Heathen Ethics, Part 4: Social Consequence

Oh god....who put Vril in my Legos?

Oh Gods….who put Vril in my Legos?

I have had this article in the making for years now, though I only committed to writing it very recently.  Finding the right words to express my feelings was incredibly difficult, and it took an even longer time to figure out what my feelings even were in the first place.

Disagreements and conflict are inevitable in any religion, and Heathenry is no exception.  Sometimes, these catalytic offenses are some sort of unacceptable behavior or action.  At other times, the issue is that someone had the shamelessness to call someone else Heathen when that person has the lack of respect to have melanin in their skin. *  Regardless of how reasonable or idiotic the issues are, it seems that most people believe that the go to reaction is to pronounce some sort of social boycott.  The lengths to which this boycott should go vary greatly between groups, but it is typically as the defining method by which Heathens seem to enforce social consequence.

It’s also bloody fucking stupid. **

The Heathen faith is small; tiny, honestly.  We are also a religion with a certain amount of attachment to social structure.  This leads to tightly-knit, and heavily inter woven group of people.  Simply put, any sort of shunning of any sort throws this dynamic into chaos and damages everyone involved.  I have seen three different arguments occur that I would classify as major enough to warrant discussion.  In two of them, I was a close observer.  One of them I was an unfortunate participant.

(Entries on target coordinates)

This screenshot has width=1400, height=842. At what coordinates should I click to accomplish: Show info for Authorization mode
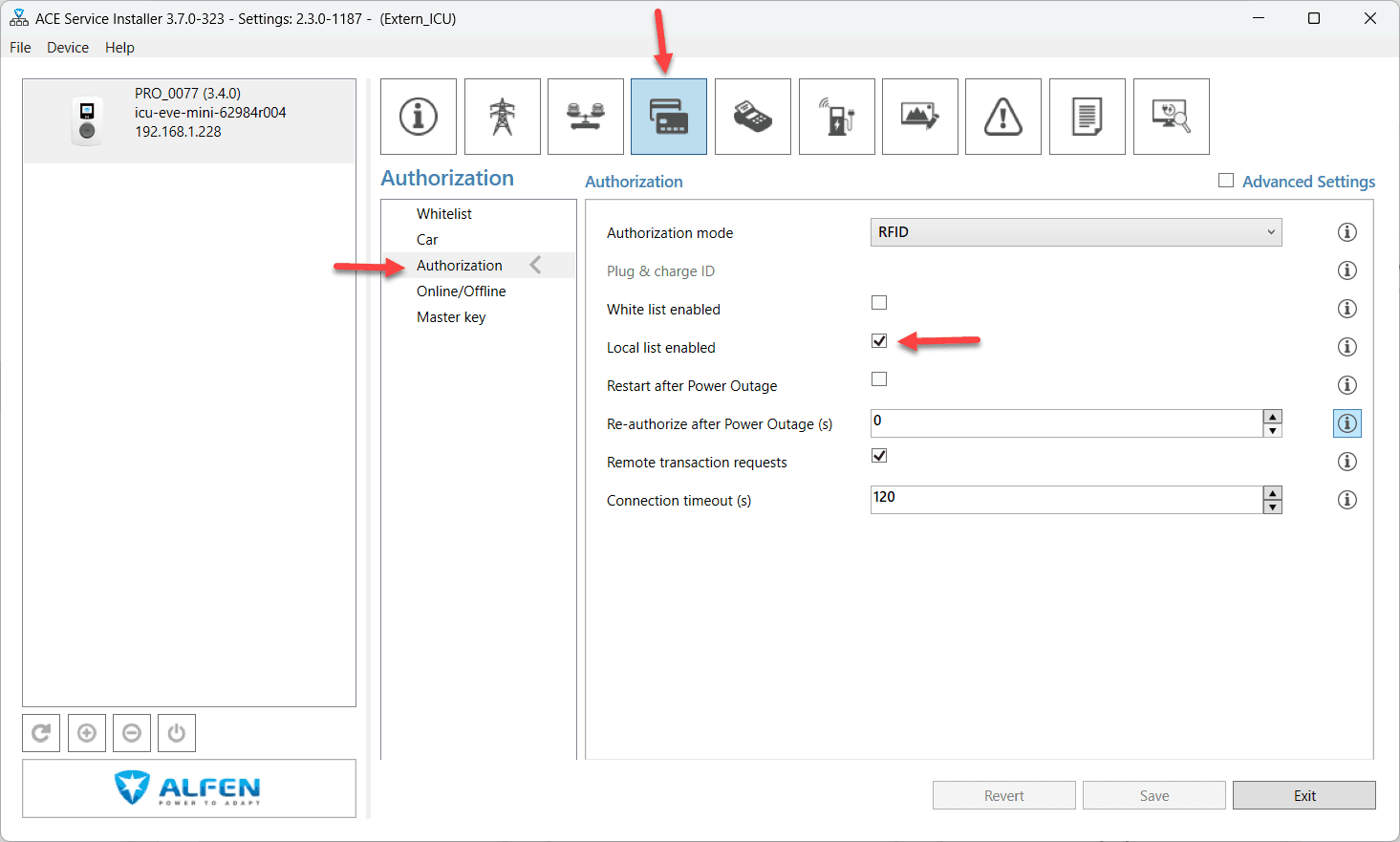click(x=1346, y=232)
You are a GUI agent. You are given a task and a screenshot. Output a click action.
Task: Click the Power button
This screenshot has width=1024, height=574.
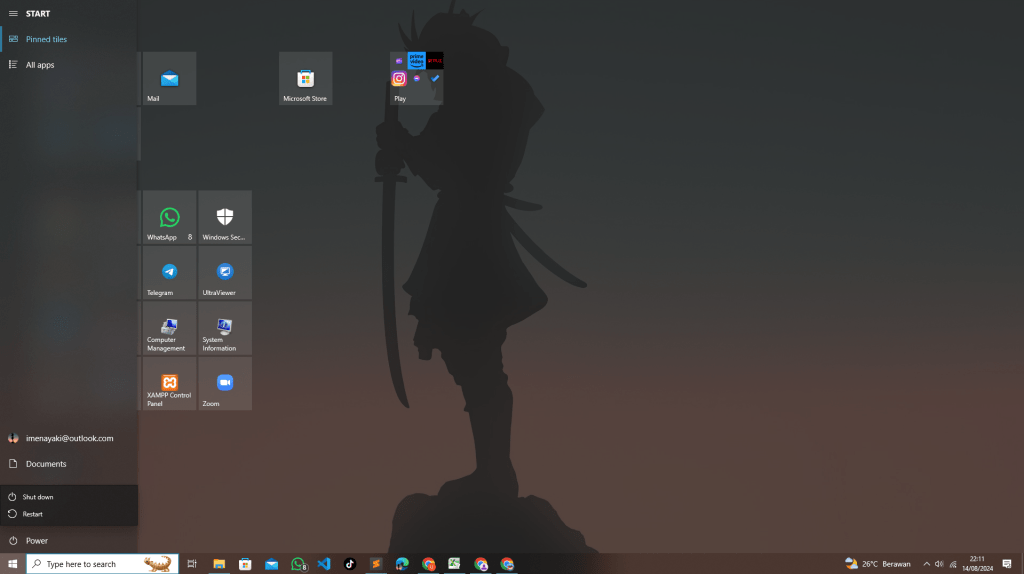pyautogui.click(x=36, y=541)
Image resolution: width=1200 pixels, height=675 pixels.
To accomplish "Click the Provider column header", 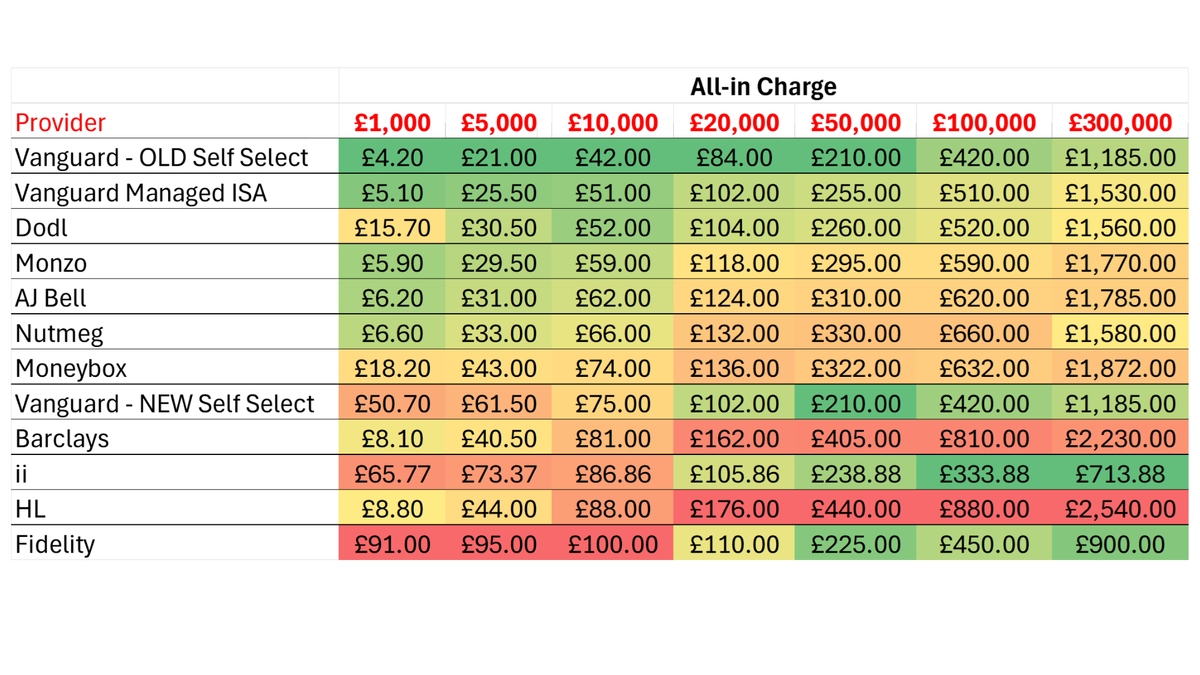I will (x=175, y=122).
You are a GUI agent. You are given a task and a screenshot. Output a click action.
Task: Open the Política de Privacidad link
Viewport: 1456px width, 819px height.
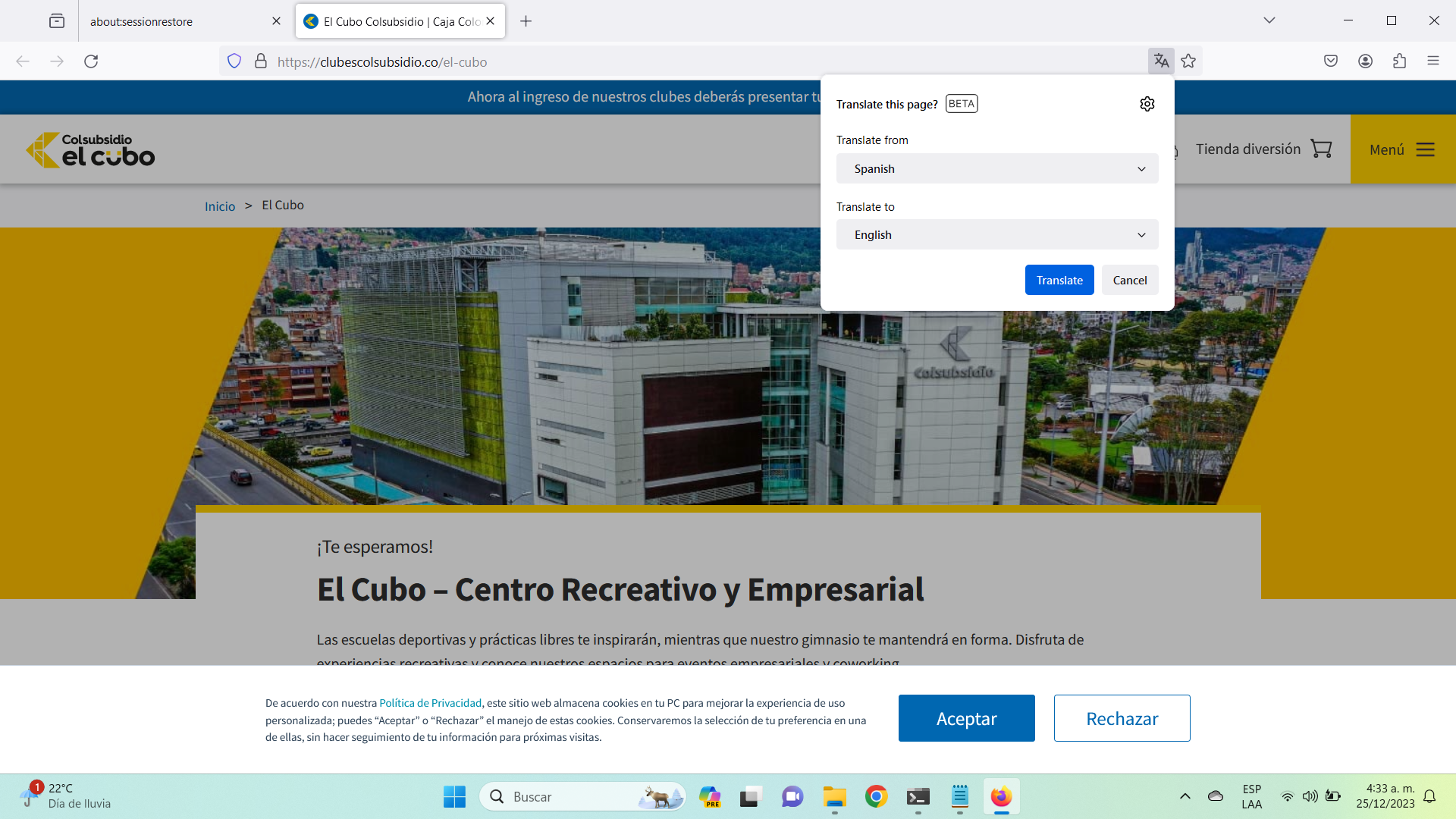pyautogui.click(x=430, y=703)
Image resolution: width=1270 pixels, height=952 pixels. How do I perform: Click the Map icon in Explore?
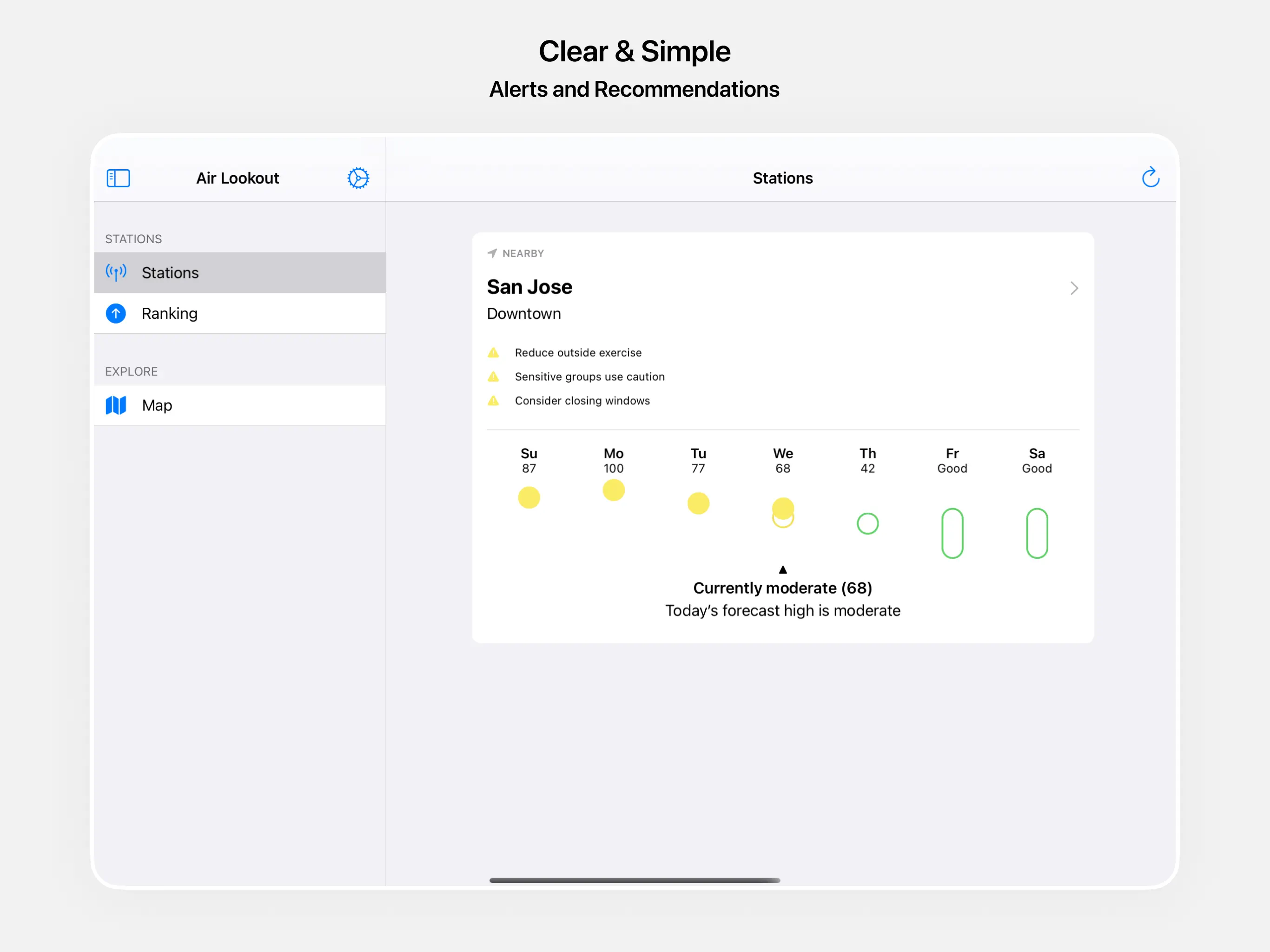(x=116, y=405)

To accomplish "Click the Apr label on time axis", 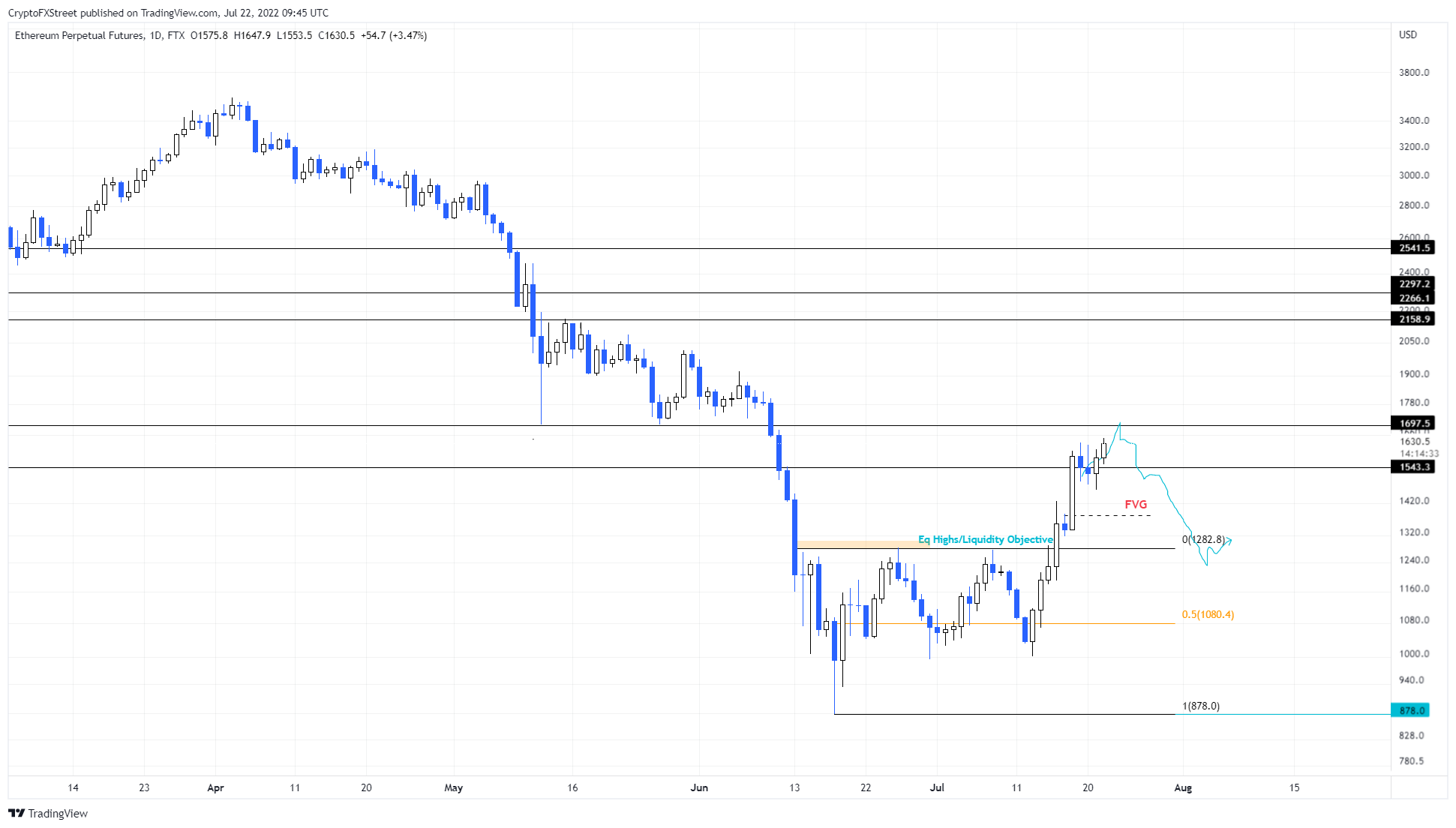I will [215, 788].
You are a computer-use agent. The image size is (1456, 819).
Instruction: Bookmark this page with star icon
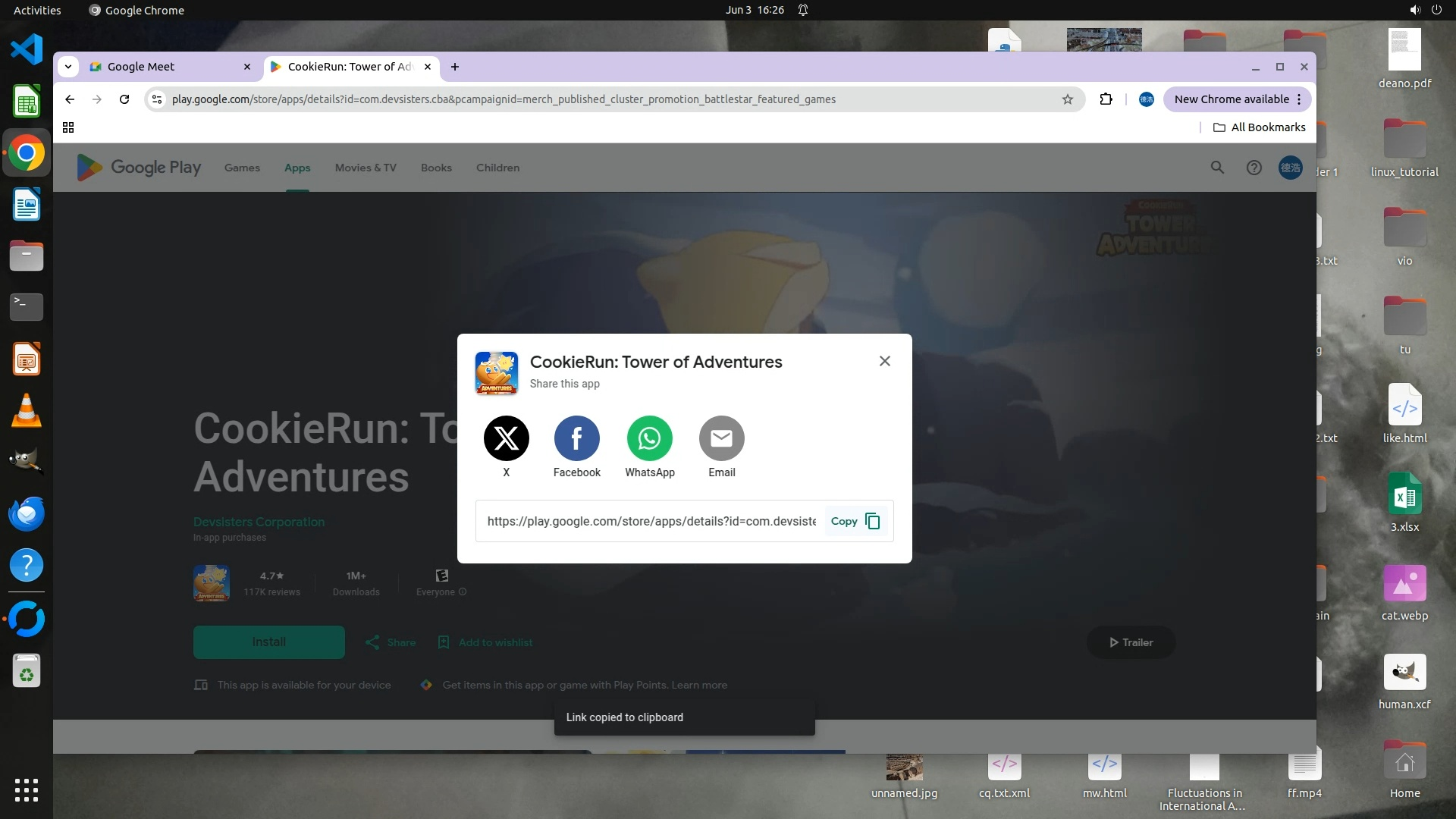[1068, 99]
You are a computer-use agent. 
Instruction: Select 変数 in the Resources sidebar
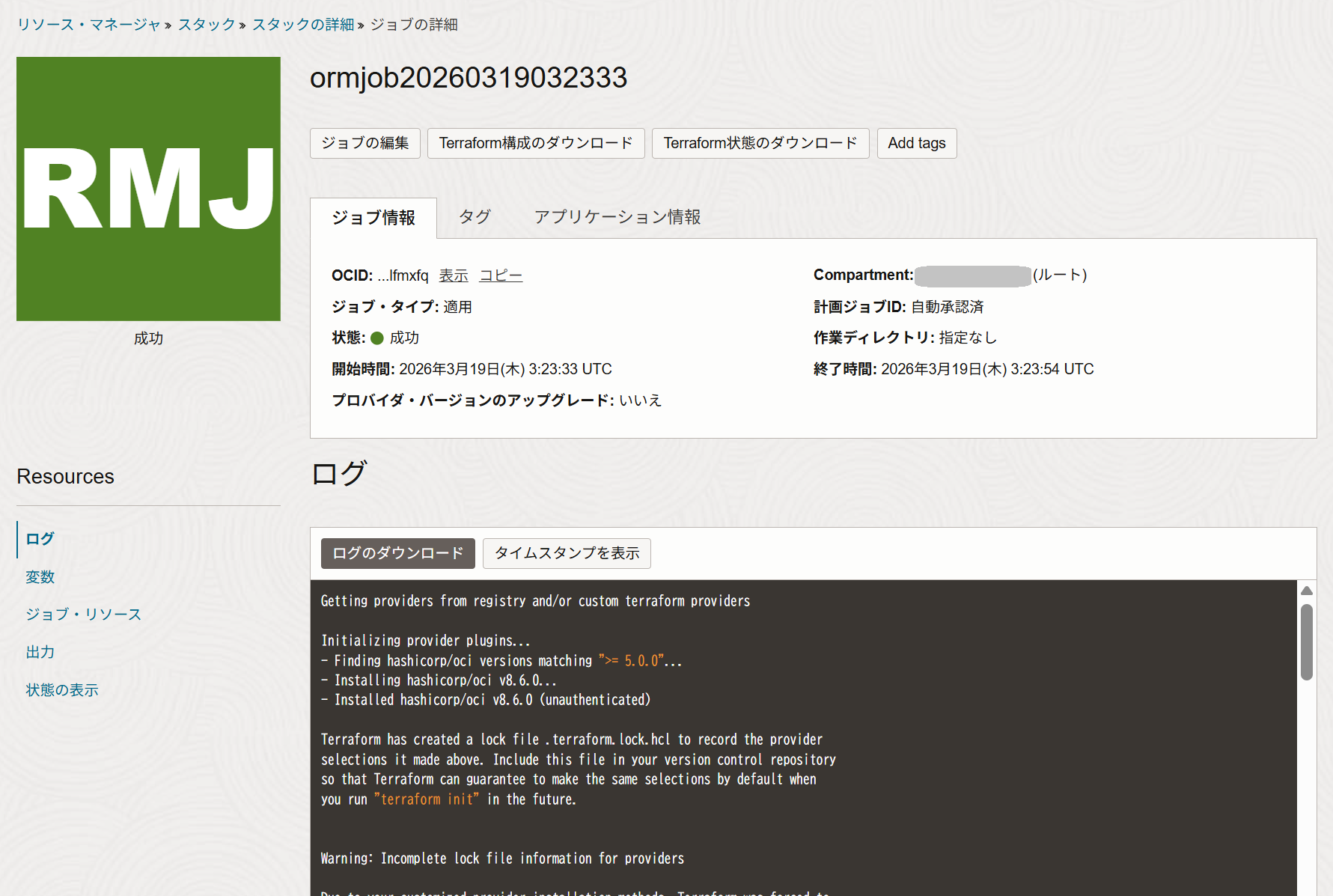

WHAT TO WORK ON:
1 - In the Heathen ethics article, how many arguments did the writer see that were major enough to warrant discussion?
2 - Return the part of the Heathen ethics article from "The Heathen faith" to "an unfortunate participant.", copied word for word.
Rely on the Heathen ethics article alone when answering.

ANSWERS BELOW:
1 - Three.

2 -
The Heathen faith is small; tiny, honestly.  We are also a religion with a certain amount of attachment to social structure.  This leads to tightly-knit, and heavily inter woven group of people.  Simply put, any sort of shunning of any sort throws this dynamic into chaos and damages everyone involved.  I have seen three different arguments occur that I would classify as major enough to warrant discussion.  In two of them, I was a close observer.  One of them I was an unfortunate participant.